Intel oneVPL 2022.1 Brings Support For Arc A Series, Rocky Linux, Better Multi-GPU

Written by Michael Larabel in Intel on 28 May 2022 at 06:00 AM EDT. 3 Comments
INTEL
While for years Intel has traditionally devoted all their video acceleration attention on Linux to VA-API (and the Media SDK albeit less popular with Linux enthusiasts), with the modern oneAPI world for Intel hardware their oneVPL library is quickly becoming a viable contender and a primary focus for their open-source video accelerator efforts. On Friday the oneVPL 2022.1 release was made available.

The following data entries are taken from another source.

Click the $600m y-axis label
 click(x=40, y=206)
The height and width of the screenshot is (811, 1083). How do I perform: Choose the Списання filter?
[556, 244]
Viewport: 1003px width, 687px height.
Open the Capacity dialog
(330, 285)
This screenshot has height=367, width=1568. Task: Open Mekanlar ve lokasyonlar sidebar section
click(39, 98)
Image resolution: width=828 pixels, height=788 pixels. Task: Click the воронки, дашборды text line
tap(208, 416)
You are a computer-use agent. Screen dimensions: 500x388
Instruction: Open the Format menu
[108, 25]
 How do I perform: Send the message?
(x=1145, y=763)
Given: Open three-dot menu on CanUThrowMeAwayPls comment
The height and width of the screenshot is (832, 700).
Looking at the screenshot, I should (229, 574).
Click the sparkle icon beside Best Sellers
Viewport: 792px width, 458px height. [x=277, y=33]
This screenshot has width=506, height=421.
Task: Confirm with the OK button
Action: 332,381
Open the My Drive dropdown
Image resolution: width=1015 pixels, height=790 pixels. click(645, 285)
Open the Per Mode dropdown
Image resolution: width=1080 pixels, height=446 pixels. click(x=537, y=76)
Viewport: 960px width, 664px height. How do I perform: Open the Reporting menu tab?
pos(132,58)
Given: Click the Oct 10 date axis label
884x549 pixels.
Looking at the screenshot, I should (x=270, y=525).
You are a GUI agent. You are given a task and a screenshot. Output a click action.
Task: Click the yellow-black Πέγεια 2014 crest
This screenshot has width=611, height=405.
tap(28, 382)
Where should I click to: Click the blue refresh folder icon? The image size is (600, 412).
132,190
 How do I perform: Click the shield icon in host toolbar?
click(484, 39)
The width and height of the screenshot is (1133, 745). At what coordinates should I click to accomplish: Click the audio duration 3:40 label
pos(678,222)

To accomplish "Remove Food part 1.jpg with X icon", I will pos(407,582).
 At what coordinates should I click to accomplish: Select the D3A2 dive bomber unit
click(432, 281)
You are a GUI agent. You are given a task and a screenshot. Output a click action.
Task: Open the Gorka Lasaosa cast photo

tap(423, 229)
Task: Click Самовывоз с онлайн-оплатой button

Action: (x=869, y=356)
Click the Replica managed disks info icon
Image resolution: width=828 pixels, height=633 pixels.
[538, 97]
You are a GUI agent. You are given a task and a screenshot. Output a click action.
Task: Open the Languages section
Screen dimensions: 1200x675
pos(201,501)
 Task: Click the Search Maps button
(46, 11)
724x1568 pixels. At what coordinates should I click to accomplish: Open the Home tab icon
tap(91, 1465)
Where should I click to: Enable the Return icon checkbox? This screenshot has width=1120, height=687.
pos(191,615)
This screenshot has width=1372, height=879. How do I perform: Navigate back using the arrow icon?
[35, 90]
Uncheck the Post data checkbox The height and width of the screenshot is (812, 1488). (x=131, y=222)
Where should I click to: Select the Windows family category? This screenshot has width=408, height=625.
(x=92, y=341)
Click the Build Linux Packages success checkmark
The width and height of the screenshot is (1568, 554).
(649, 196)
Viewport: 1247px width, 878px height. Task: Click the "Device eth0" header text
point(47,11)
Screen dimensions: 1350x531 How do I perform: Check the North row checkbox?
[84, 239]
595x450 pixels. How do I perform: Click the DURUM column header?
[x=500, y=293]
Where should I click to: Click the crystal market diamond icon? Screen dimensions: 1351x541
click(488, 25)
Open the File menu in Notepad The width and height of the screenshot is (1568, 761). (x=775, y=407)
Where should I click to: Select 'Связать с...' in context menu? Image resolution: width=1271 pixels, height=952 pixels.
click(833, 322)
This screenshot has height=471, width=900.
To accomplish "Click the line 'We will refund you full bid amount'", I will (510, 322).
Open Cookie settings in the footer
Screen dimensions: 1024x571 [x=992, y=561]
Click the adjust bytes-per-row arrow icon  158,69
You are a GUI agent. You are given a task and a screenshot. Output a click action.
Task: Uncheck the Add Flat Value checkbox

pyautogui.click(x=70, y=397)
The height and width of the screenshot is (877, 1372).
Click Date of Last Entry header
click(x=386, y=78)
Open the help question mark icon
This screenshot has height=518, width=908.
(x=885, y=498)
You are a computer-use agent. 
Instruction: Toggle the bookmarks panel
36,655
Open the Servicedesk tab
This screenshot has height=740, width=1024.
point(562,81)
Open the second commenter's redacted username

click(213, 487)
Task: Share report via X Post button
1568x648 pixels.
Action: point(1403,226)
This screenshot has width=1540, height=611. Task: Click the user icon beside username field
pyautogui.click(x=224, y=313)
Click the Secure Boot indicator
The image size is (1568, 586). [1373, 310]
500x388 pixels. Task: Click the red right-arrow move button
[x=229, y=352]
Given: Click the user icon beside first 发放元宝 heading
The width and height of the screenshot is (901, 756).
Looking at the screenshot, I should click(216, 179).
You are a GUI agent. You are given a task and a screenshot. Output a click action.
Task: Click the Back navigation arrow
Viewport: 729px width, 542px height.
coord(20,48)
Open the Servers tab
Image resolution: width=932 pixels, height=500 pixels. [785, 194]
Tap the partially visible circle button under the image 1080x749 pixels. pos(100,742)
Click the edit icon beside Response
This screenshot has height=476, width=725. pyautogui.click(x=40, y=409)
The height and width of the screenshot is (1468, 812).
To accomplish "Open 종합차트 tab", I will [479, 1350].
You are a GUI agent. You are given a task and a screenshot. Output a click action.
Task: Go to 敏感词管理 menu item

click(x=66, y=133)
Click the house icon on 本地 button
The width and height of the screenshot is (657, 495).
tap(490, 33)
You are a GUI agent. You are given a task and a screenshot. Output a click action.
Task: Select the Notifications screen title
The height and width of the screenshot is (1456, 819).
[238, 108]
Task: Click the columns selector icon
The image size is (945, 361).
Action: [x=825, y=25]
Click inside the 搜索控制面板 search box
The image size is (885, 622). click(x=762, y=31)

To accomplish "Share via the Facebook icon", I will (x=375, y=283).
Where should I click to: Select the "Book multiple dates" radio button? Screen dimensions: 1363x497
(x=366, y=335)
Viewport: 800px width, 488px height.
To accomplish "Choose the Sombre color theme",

The oneAPI Video Processing Library (oneVPL) allows for both video encoding and decoding on Intel graphics hardware along with video processing to build out portable media pipelines across CPUs / GPUs / accelerators. The oneVPL library supports zero-copy buffer sharing and various other features. The native oneVPL support is focused on Tiger Lake / Gen12 graphics and newer while its dispatcher allows targeting the older Intel Media SDK for usage going back to Broadwell (Gen8 graphics) era hardware.


With yesterday's oneVPL 2022.1 release there is now official support for Intel's Arc A Series Graphics as their forthcoming discrete graphics for laptops and desktops. For Linux users the oneVPL 2022.1 release adds support for the RHEL-based Rocky Linux distribution as well as for Microsoft fans now supports Windows 11, Windows Server 2022, and the Visual Studio 2022 toolchain.

The oneVPL 2022.1 release also brings improvements for the library's multi-adapter/multi-GPU usage, the oneVPL dispatcher adds support for the API 2.6 specification, and more. The multiple adapter support should now support most combinations of Intel GPUs with the Intel Media SDK (pre-Gen12 graphics) and oneVPL (Gen12+).

Downloads and more details on the oneVPL 2022.1 release via GitHub.